(Beginning of Document segment)
Saturn’s moon Titan is wrapped in a thick, hazy atmosphere whose chemistry may mirror conditions on Earth before life emerged here some 4 billion years ago. In October Sarah Hörst reported that the resemblance is more than superficial. She simulated Titan’s haze in the lab and found it naturally cooks up the molecular building blocks of biology.
Hörst, a planetary scientist at the University of Arizona, began studying Titan’s chemistry after the NASA Cassini probe detected complex organic molecules in the atmosphere. To mimic Titan’s environment, her team combined cold nitrogen, methane, and traces of carbon monoxide and exposed the mix to microwaves (which simulate the sun’s ultraviolet rays) and oxygen (which rains down on Titan from eruptions on the nearby moon Enceladus). The resulting concoction contained amino acids, the fundamental units of proteins, as well as the five chemical bases that constitute DNA and RNA.
Perhaps the most notable aspect of Hörst’s experiment is what she left out: liquid water, which is crucial for terrestrial life but absent from most of the cosmos, including Titan. “In the right kind of atmosphere, you can have extremely complex chemistry going on without water,” she says. Titan’s surface temperature of –290 degrees Fahrenheit probably rules out life as we know it, but the simulation shows that organic compounds can arise even under hostile conditions. Perhaps life’s precursors formed in a similar haze around early Earth before plunging into surface pools of liquid water.
(End of Document segment)
Check your understanding:
A) Summarize the passage about Titan's atmosphere in two sentences.
B) Reproduce the passage about Titan's atmosphere word for word, everything from "Saturn’s moon Titan" down to "blocks of biology.".
The lines after this point are separate material, unconnected to the passage about Titan's atmosphere.
(Beginning of Study material)
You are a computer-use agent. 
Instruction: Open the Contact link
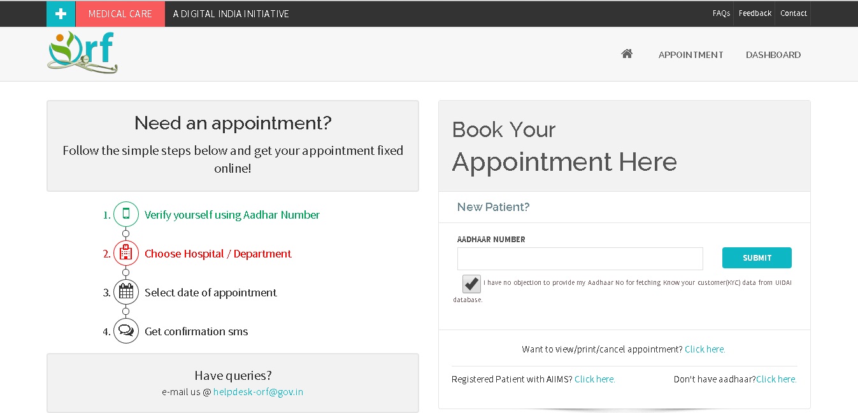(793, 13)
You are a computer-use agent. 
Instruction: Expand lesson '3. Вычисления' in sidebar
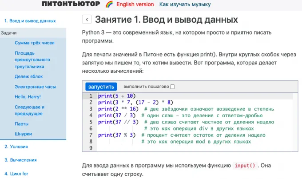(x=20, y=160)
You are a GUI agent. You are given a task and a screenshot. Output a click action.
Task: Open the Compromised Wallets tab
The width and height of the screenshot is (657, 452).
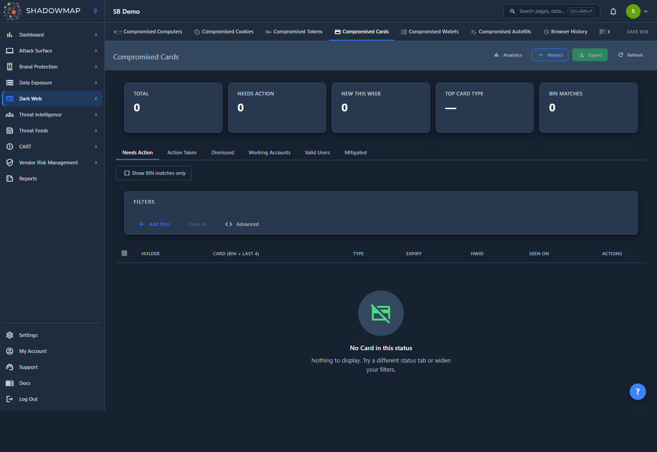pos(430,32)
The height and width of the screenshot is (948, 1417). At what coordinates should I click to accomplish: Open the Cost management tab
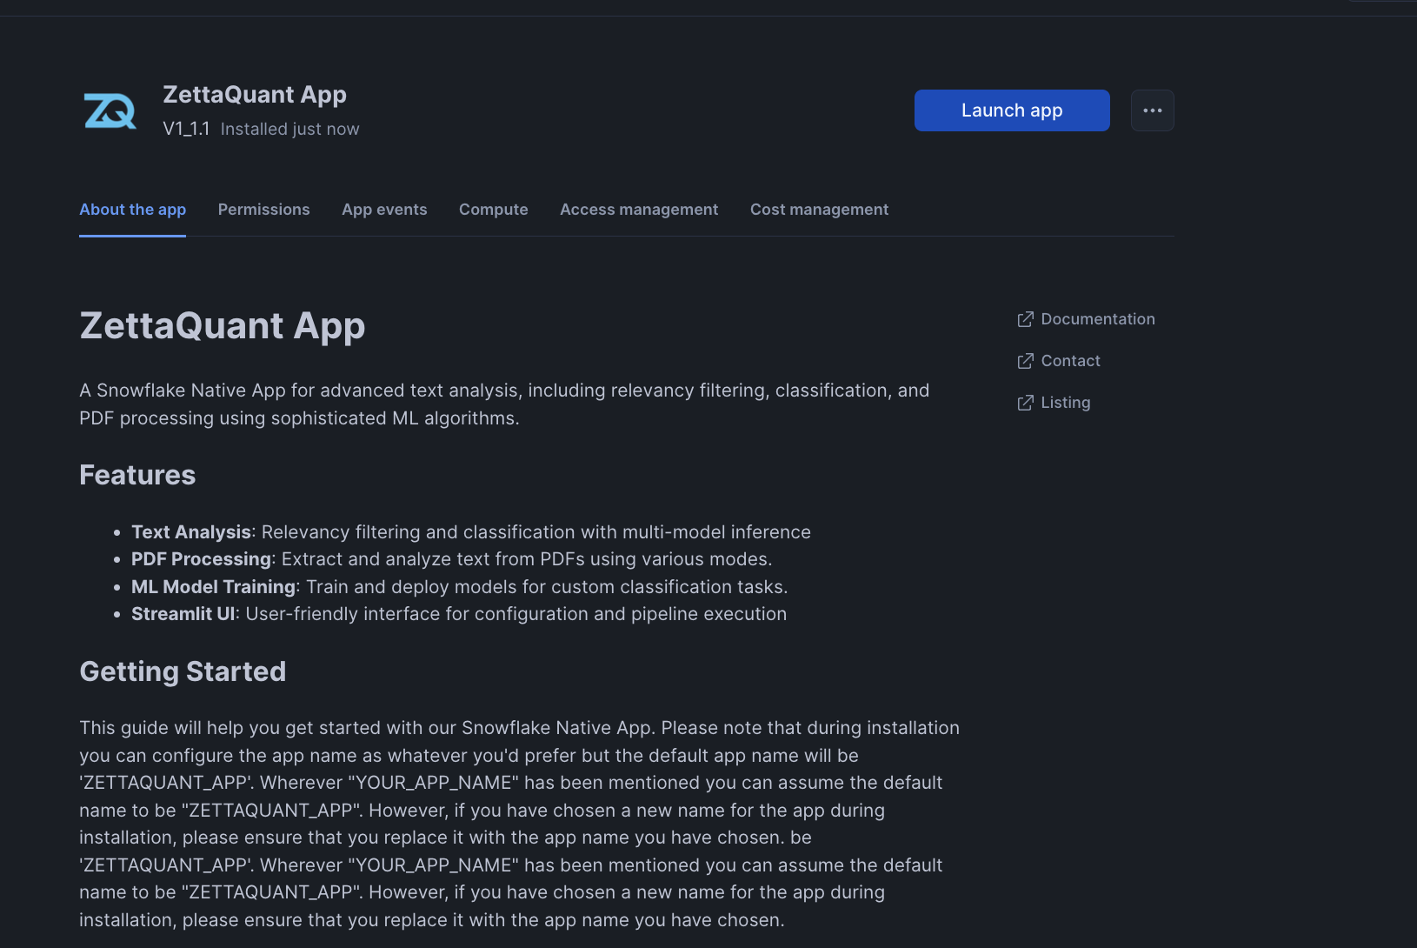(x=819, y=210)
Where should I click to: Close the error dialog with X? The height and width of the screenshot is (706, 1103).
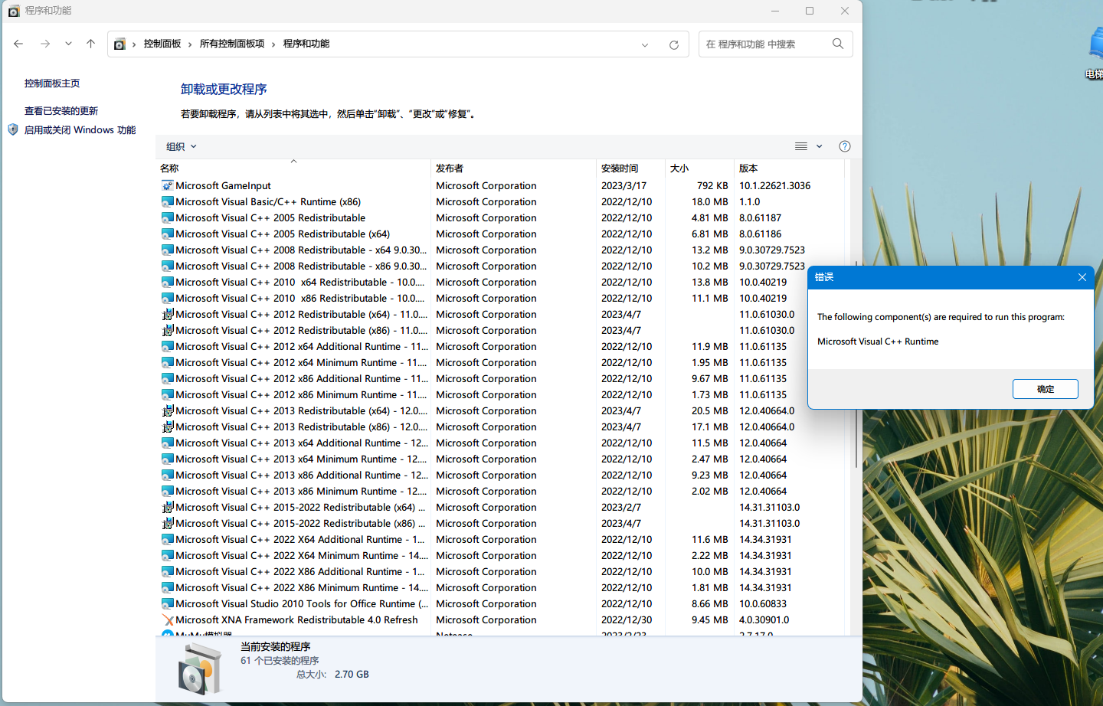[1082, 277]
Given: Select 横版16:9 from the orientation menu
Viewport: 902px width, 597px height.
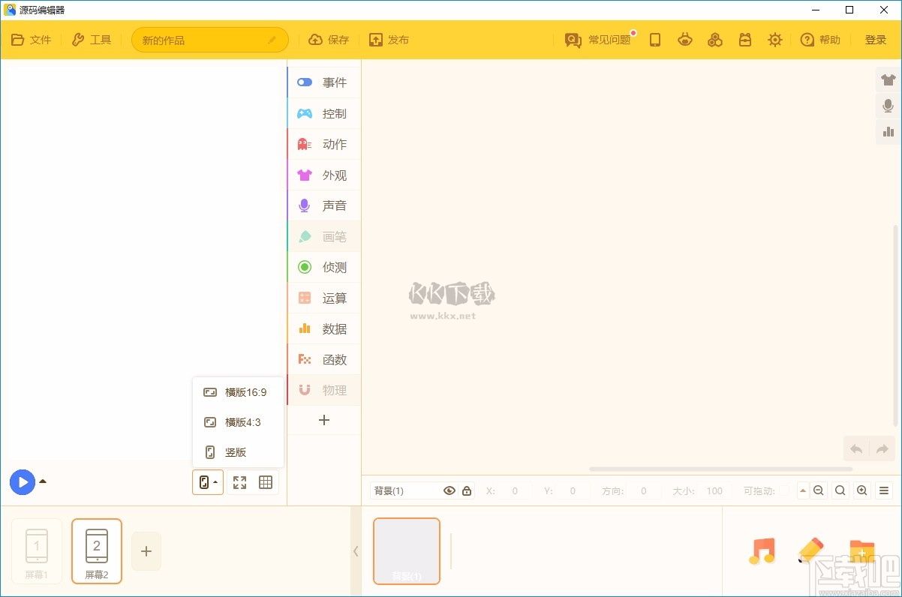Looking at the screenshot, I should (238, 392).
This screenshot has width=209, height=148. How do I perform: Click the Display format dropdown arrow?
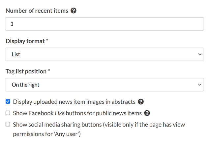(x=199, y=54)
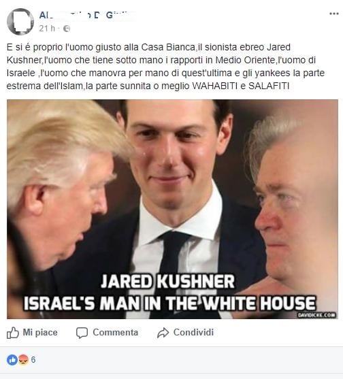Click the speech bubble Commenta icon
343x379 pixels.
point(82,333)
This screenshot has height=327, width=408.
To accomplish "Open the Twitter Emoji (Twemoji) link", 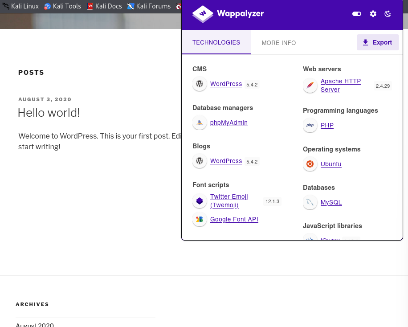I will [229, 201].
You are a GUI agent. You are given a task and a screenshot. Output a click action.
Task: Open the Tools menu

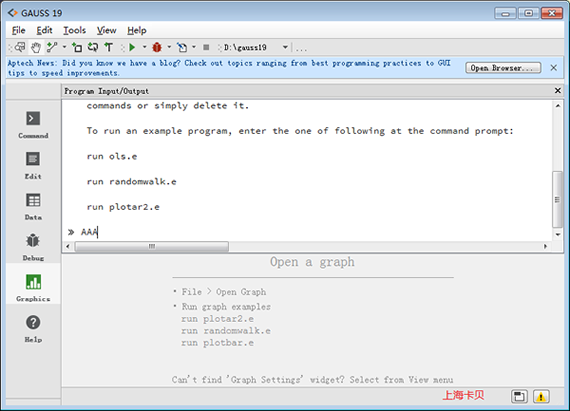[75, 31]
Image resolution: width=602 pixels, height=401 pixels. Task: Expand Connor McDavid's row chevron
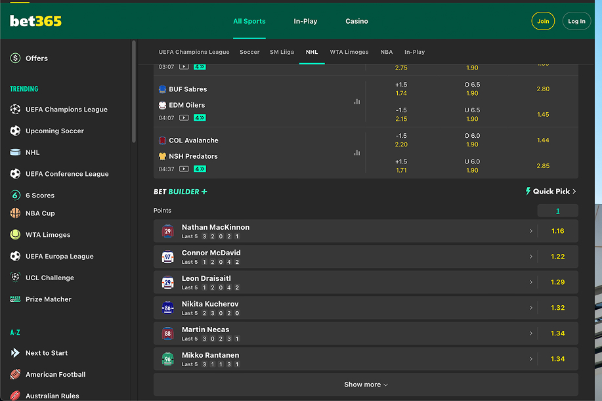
(End of Study material)
Answers to the tasks:
A) Sarah Hörst, a planetary scientist at the University of Arizona, simulated Titan's haze in the lab by exposing cold nitrogen, methane and traces of carbon monoxide to microwaves and oxygen, producing amino acids and the five chemical bases that constitute DNA and RNA. Her experiment used no liquid water, showing that organic compounds can arise even under hostile conditions, and perhaps life's precursors formed in a similar haze around early Earth.

B)
Saturn’s moon Titan is wrapped in a thick, hazy atmosphere whose chemistry may mirror conditions on Earth before life emerged here some 4 billion years ago. In October Sarah Hörst reported that the resemblance is more than superficial. She simulated Titan’s haze in the lab and found it naturally cooks up the molecular building blocks of biology.